WORK REQUIRED.
How many lines in the entries contain the string "width"? Reply with the number alone.

TASK MATERIAL.
* * * * * * * * *
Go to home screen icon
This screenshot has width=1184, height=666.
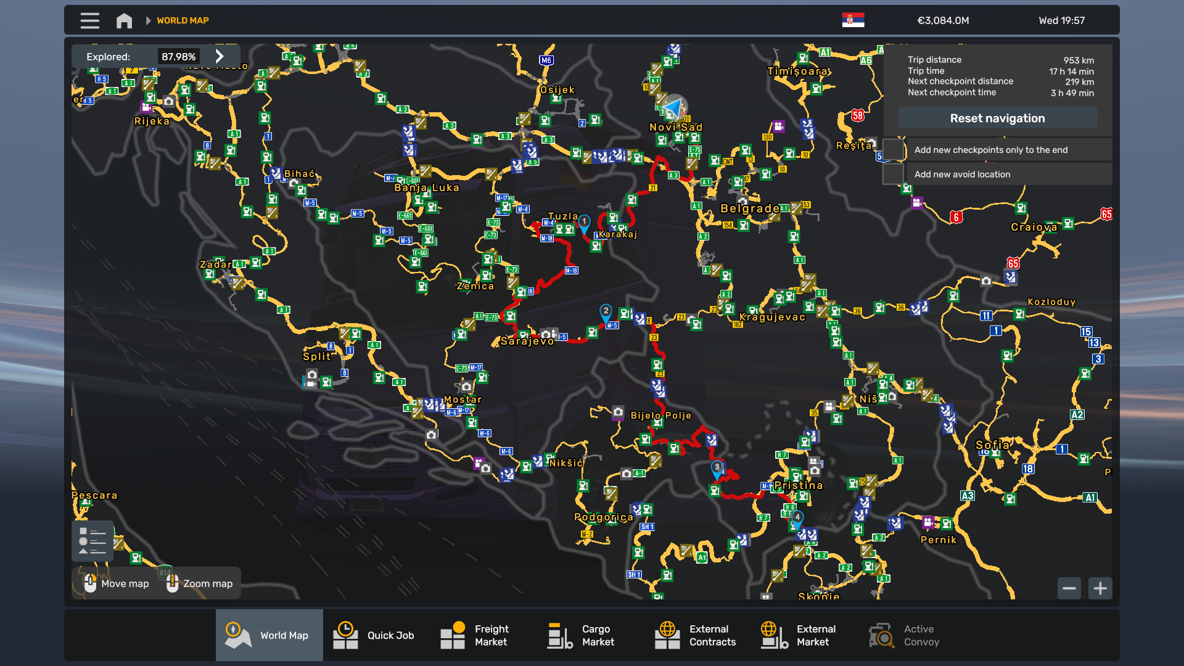(x=124, y=20)
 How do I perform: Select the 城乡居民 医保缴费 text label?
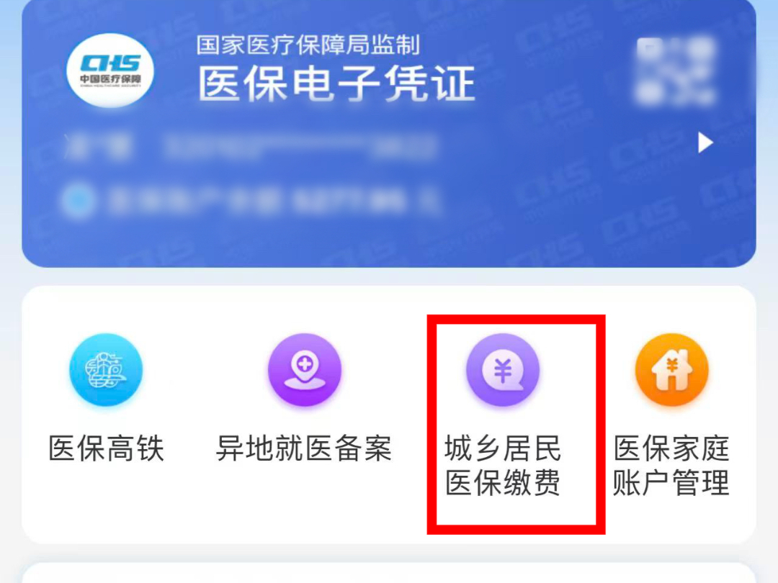(x=503, y=465)
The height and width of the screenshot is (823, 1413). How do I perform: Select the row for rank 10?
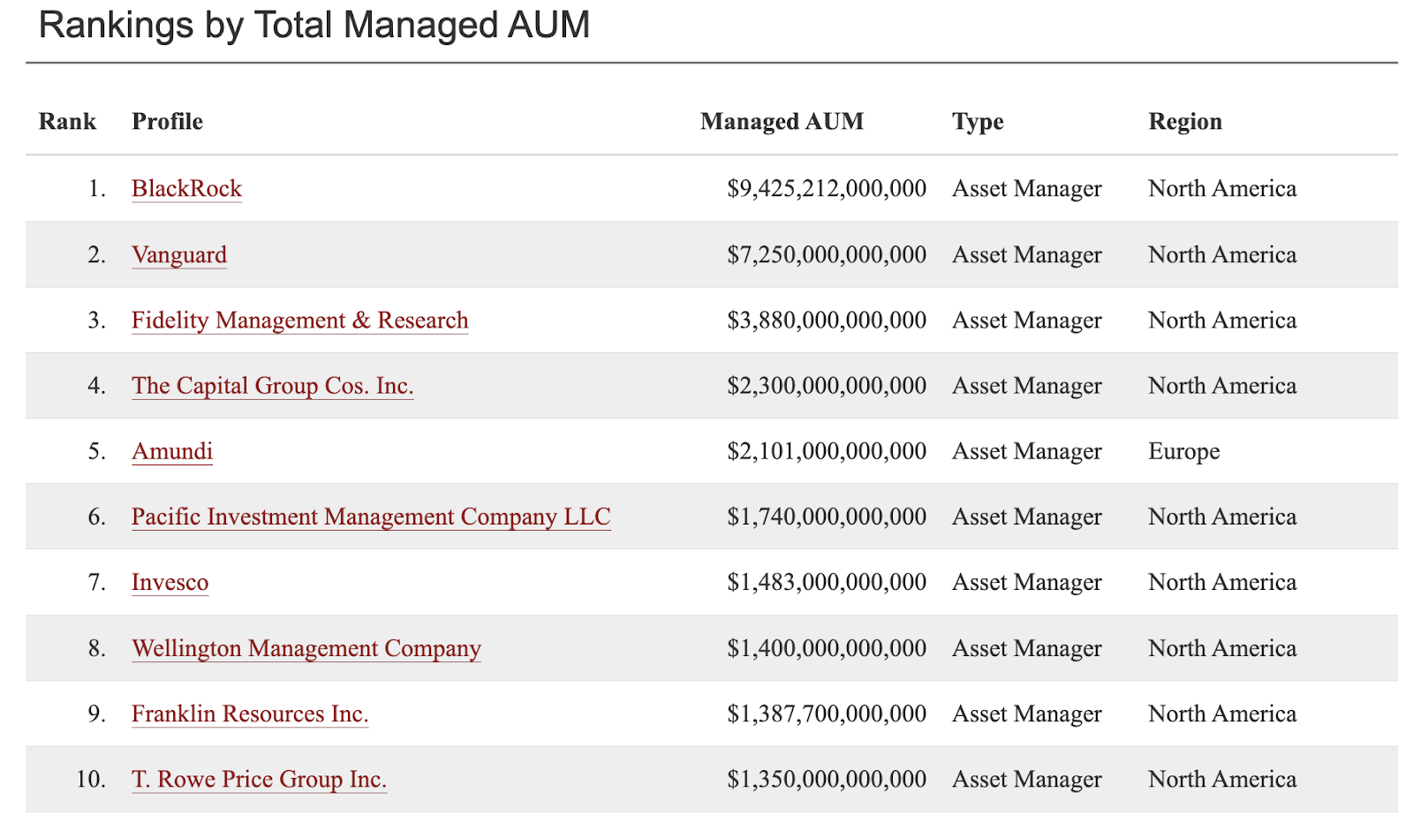(707, 779)
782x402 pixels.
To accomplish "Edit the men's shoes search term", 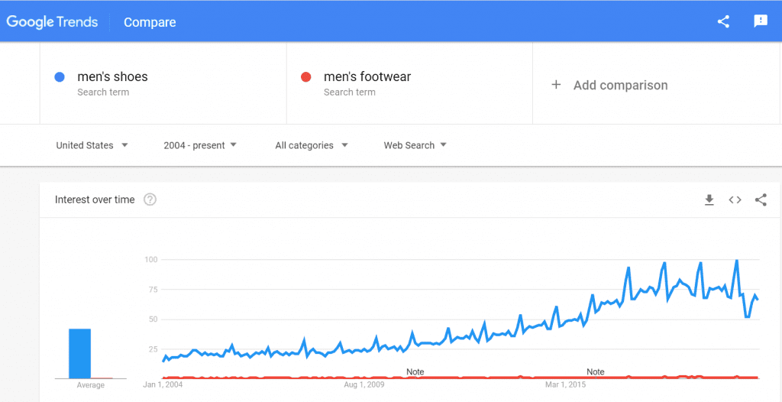I will [x=113, y=77].
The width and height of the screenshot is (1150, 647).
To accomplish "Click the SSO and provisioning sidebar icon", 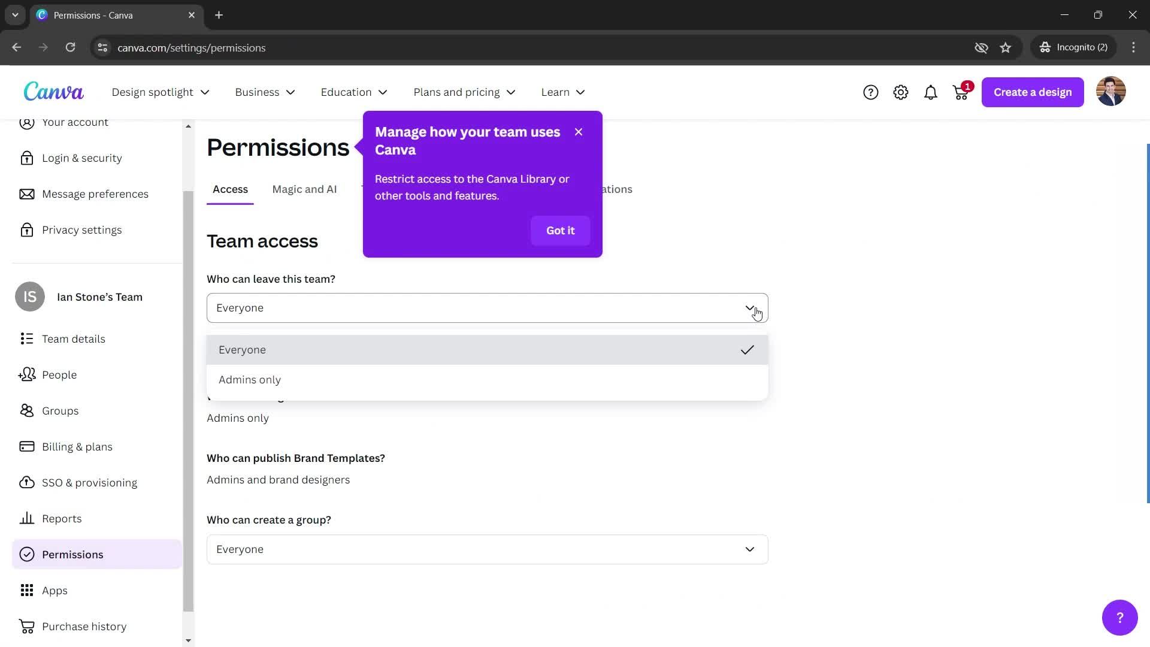I will [x=27, y=482].
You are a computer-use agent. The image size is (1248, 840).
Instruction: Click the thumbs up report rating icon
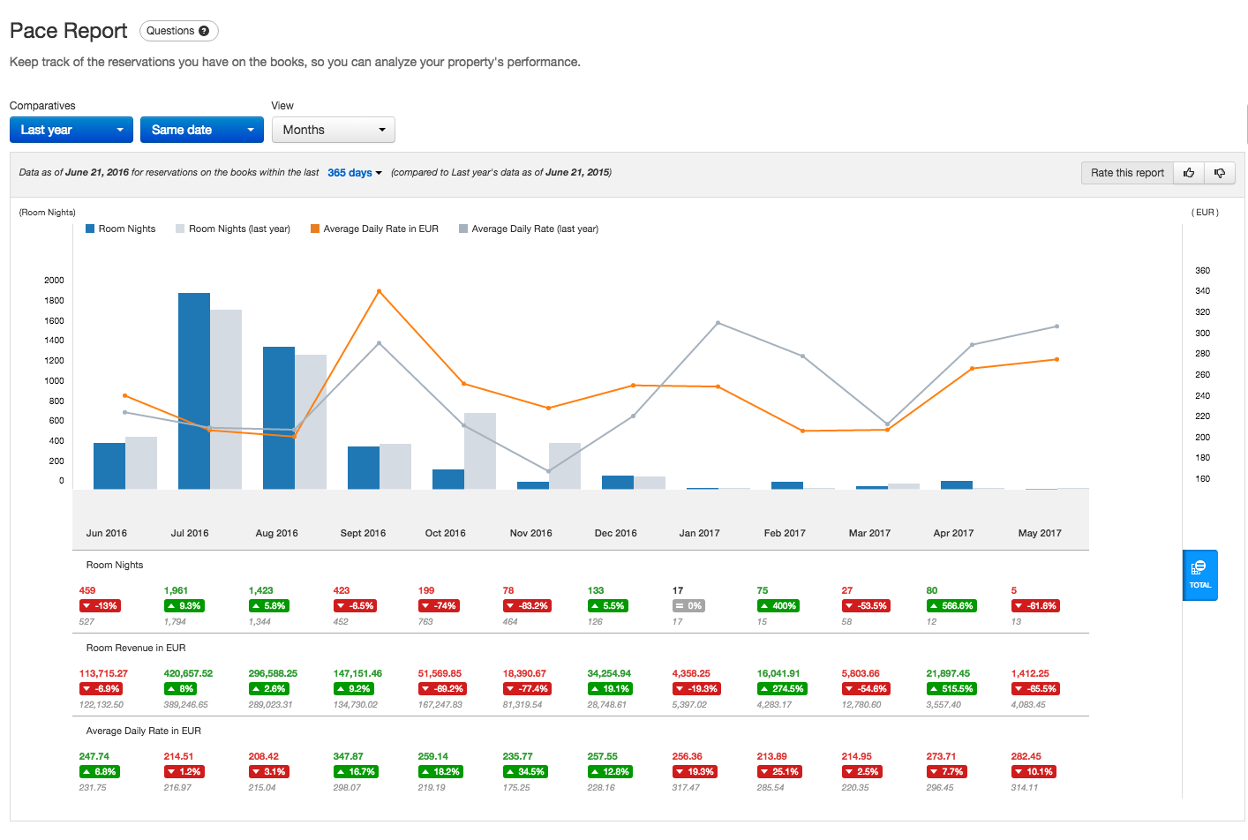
* * * * * * * * *
CORRECT ANSWER.
3